The below pictures help to illustrate the rules of geodesic tessellation and hopefully help you design your own geodesic dome.

From the internet.

What fantastic structures can geodesic domes be!

The 12 corners and 20 triangular sphere sections underlying the Buckminsterfuller system.
Basically the tessellation of Buckminsterfuller always consists of 20 sphere fragments with 12 cornerpoints and 6 rotation axis. The dodedahedron is the base of the dual and the icosahedron the base for the geodesic. The dual is always a level less detailed than the triangular geodesic sphere.


Buckminsterfuller Dome tesselation system in Rhino 3D.

Some images to show you what happens when the triangular sub-division is done in 3D. From some of the images you can also clearly see that with each step the tessellated shape gradually approaches the circumferential sphere.
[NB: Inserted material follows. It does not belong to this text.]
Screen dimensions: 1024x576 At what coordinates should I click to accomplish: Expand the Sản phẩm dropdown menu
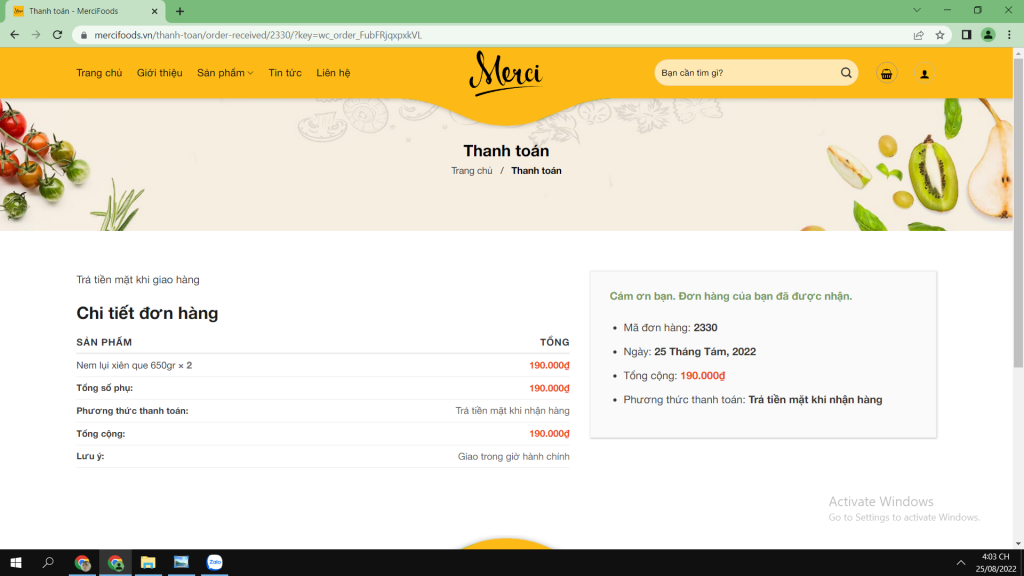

With the T15 (subdivision of 15 on each side) the maximum distance from a triangle face to the sphere is already negligible.

How to construct a geodesic dome using the centroid method.

This method differs from the well known Class I and II tessellation methods in that it is a repetitive process that gradually "grows" in the number of faces, with each subdivision. There is no shortcut and the growth is faster than the standard incremental tessellation.
The method might be called the centroid method, or geometric centre method. It uses the intersection of the perpendicular curve through the centroid of each triangle with the circumscribed sphere (circumsphere) as staring point for the next "layer" of geodesic triangles.
The below images should explain this complex definition.
The result is a tessellation that switches from class I to class II to class I with each iteration.

In Rhino 3D.


Geodesic Architecture.


Many new geodesic structures have been build, which have a similar look as the geodesic dome structures, thanks to modern 3D software, which allow for relatively easy complex 3D geodesic curve generation. The strict definition of Geodesic curves (the shortest distance between 2 points on a curved surface; in Rhino 3d ) seems to have slipped a bit to something like: "a triangular tessellation with nearly equilateral triangles".


Geodesic shapes.


There were aircraft with a geodesic rib structure. The Aerolite canoe construction with wooden ribs and unilateral carbon fibre geodesic tension-ribs is another example. The Aerolite construction is adapted for the streamline of a recumbent bicycle.
Interior designers have also used geodesic dome shapes, mainly for lighting and some furniture, but some have made bedroom cubicles.
Particularly interesting is the fabric like equilateral triangle plane.